Oblation
by THE EDITORS
in Fall 2022
An oblation is a ritual offering to God. Words are our offerings. A Gathering Together is an offering.
To participate in this journal—where writing reanimates our lives, touches our ancestors—is to participate in such a ritual. Literate and literary traditions made rituals out of words because they connected their power to the godly act of creation. We can create our reality with new words, or as Ayi Kwei Armah once stated, with “the best of words.” He writes: “Not only the best of words, but also the best of sounds, phrases, pauses, sentences, images, figures—the best, in sum of every tool available to verbal art.”[1]
The best of words are Divine, an oblation. This not a question only of style, it is a question of what we require to shape our worlds. It is in that spirit that we must always remind ourselves that to create is a serious thing. To imagine is a serious thing. To place these “best of words” on a page is a serious thing—to read them, a ritual.

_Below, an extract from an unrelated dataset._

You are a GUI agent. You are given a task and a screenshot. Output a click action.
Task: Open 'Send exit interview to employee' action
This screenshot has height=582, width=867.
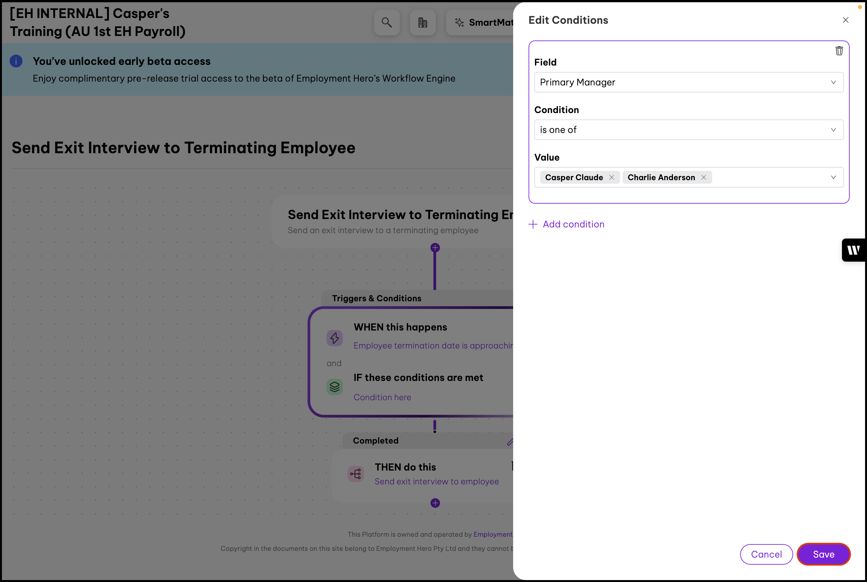[x=436, y=481]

Today, much like in our recent pasts, we require rituals to remember what we lost. We are experiencing loss on a mass scale—the loss of life, the loss of our way, the loss of things we never knew we could have. In this moment, we ask: How does a lost thing find itself?
Make oblation.
So, we invite you to ponder on loss as a way to think about what it is we can regenerate. To echo the sentiment of our Spring 2022 editors' note, trouble truly does not last always. Chaos is not everything. We make oblation in these times of trouble. We make oblation to staunch the loss. We make oblation so we can see again what it must have looked like for us to live our lives as they ought to be lived.
References
[1] Ayi Kwei Armah, The Eloquence of the Scribes: A Memoir and the Sources and Resources of African Literature (Popenguine, Senegal: Per Ankh Books), 243.